Simulated Author's Rebuttal

3 responses · 0 unresolved

We thank the referee for the constructive comments, which help clarify the contributions and strengthen the evidence for our claims. We address each major point below and commit to revisions that directly respond to the concerns while preserving the core findings.

read point-by-point responses
  1. Referee: [Abstract, §3] The assertion that reformulated SSL tasks 'cannot be solved without relying on visual evidence' is stated but not tested. No ablation with language-only model or vision-ablated input to check if solvable above chance via priors.

    Authors: We agree this explicit test would provide stronger attribution. The tasks were selected precisely because classical SSL literature shows they depend on visual properties (e.g., rotation requires image orientation; cross-view correspondence requires spatial alignment not deducible from text). In the revised manuscript we will add a controlled ablation: (i) a text-only LLM baseline on the same instruction triplets and (ii) a vision-ablated MLLM variant, demonstrating near-chance performance and thereby confirming the visual-grounding requirement. revision: yes

  2. Referee: [§4, Table 2] Performance tables lack controls injecting equivalent volumes of non-SSL instructions (random or language-prior-heavy) to isolate visual-grounding mechanism; no volume-matched or scaling baseline for the 3-10% fraction.

    Authors: We acknowledge that a direct volume-matched control would better isolate the mechanism. Our current setup keeps the base instruction data fixed and adds only the SSL fraction, so gains are measured atop identical data volume. In revision we will add a control experiment replacing the SSL triplets with an equal number of randomly sampled or language-prior-heavy instructions drawn from existing VQA-style data, showing that these do not produce comparable gains on vision-centric benchmarks. revision: yes

  3. Referee: [§4.3] No statistical tests, run-to-run variance, or confidence intervals, weakening the 'consistent' claim given small data fraction and hyperparameter sensitivity.

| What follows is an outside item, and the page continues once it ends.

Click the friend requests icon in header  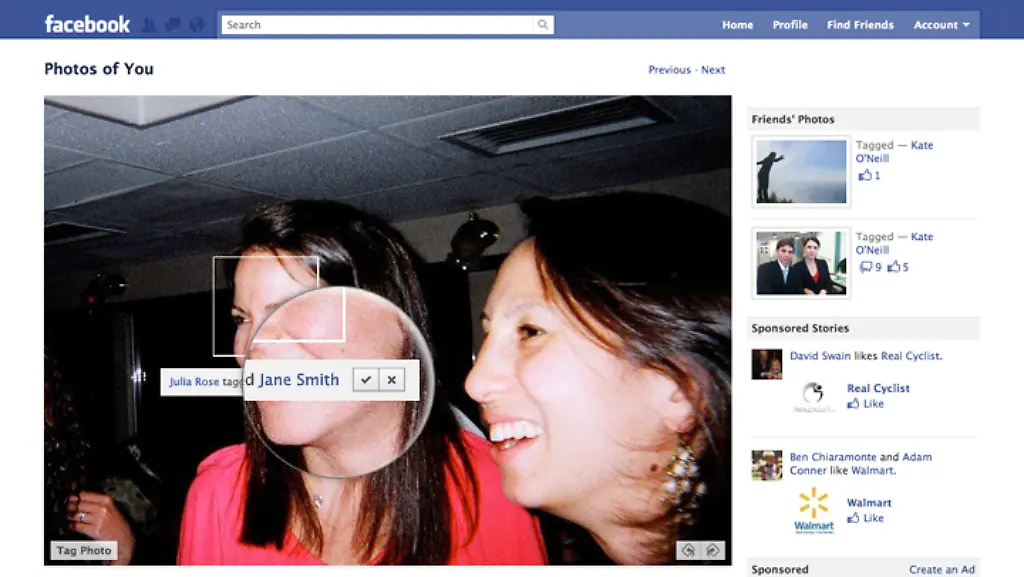tap(149, 25)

    Authors: We recognize the importance of statistical reporting. Experiments used fixed hyperparameters across models for fairness and showed gains on five distinct MLLMs and multiple benchmarks. Due to compute limits we did not run full multi-seed sweeps for every configuration. In the revised version we will report results from at least three independent runs for the primary settings, include standard deviations, and add a brief discussion of variance. revision: partial

Circularity Check

0 steps flagged

No significant circularity; empirical method with external benchmarks

full rationale

The paper presents an empirical data-augmentation technique: reformulating pretext tasks (rotation, color matching, cross-view) as instruction triplets and mixing 3-10% into visual instruction tuning. Performance gains are measured on held-out vision-centric benchmarks across multiple models and regimes. No equations, fitted parameters renamed as predictions, or self-citation load-bearing steps appear. The assertion that the tasks 'cannot be solved without visual evidence' is an unproven modeling assumption rather than a derivation that reduces to its own inputs; the reported improvements are externally falsifiable and do not rely on internal self-consistency loops. This is a standard non-circular empirical claim.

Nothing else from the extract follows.